Heavenly Hot Chocolate with White Chocolate Peppermint Stir Sticks
Heavenly Hot Chocolate:
1/3 c. cocoa powder
½ c. sugar
Pinch of salt
1/3 c. boiling water
3 c. milk
½ c. evaporated milk
½ c. half and half
1 tsp. vanilla extract
½ c. grated milk chocolate
½ c. grated bittersweet chocolate
White Chocolate Peppermint Stir Sticks:
One box of candy canes (full size), dozen
1 bag of white chocolate chips, or 10 oz. of any good quality white chocolate
12 full size marshmallows
Heavenly Hot Chocolate:
In a medium sauce pan, combine the cocoa powder, sugar and salt. Add the 1/3 cup boiling water. Stir well and heat on medium heat until heated through. Add the milk, evaporated milk and the half and half. Stir well and heat until heated through but do not bring it to a boil. Add the grated chocolates, stir well. Take off the heat and add the vanilla; stir well. Serve immediately. Or keep warm on the stove on simmer.
White Chocolate Peppermint Stir Sticks:
Take wrappers off the candy canes. Cut the hooks off of the candy canes with kitchen shears. Leave the stick about 4 inches long. Pierce the top of each marshmallow with the candy cane stick and make it as straight up as possible.
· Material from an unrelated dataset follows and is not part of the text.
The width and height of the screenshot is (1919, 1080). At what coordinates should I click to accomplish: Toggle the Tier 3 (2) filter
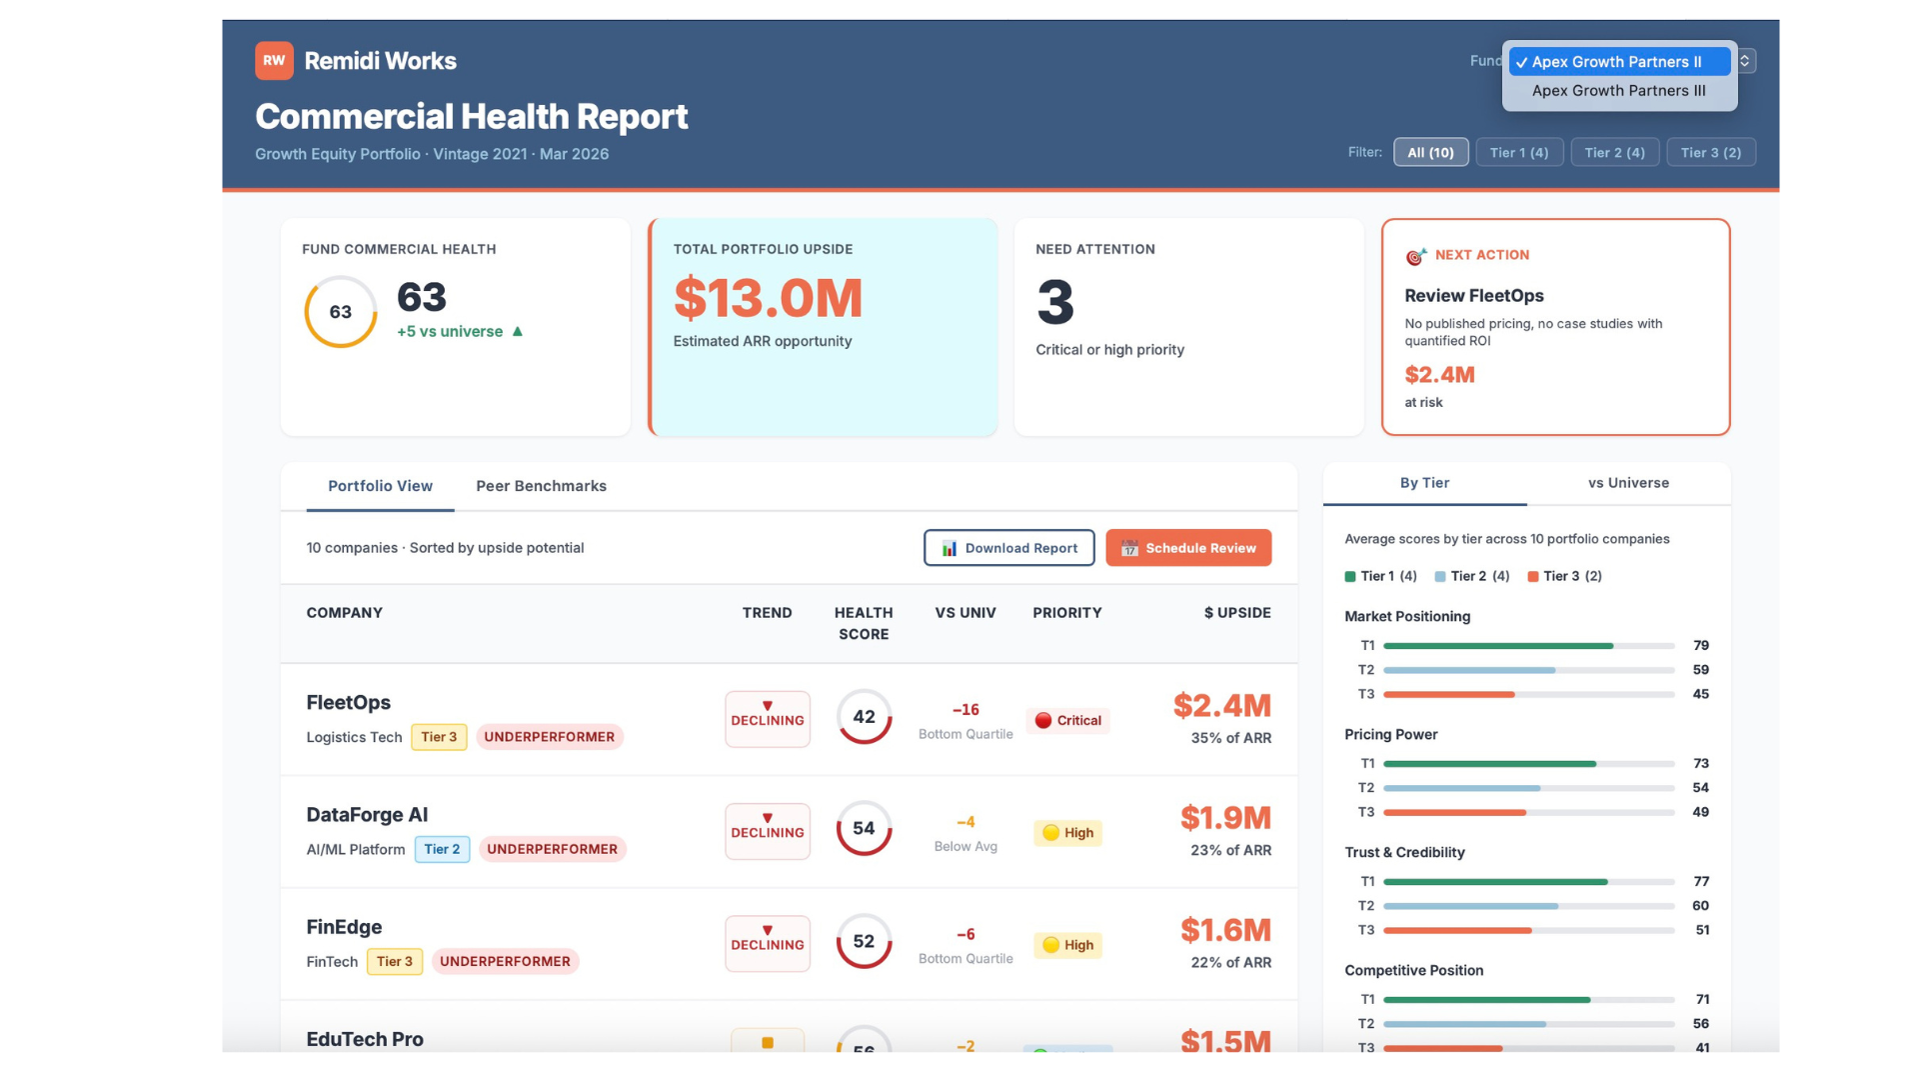pyautogui.click(x=1711, y=152)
Put the unused parts of the candy cane in a food processor and crush into fine bits. Pour the bits in a bowl.
Melt the white chocolate.
Dip the marshmallows in the white chocolate, covering all of the marshmallows and the lower part of the stick. Roll in the crushed candy cane bits. Set on wax or parchment paper. Put in the refrigerator or the freezer to set the chocolate. Keep in a covered container.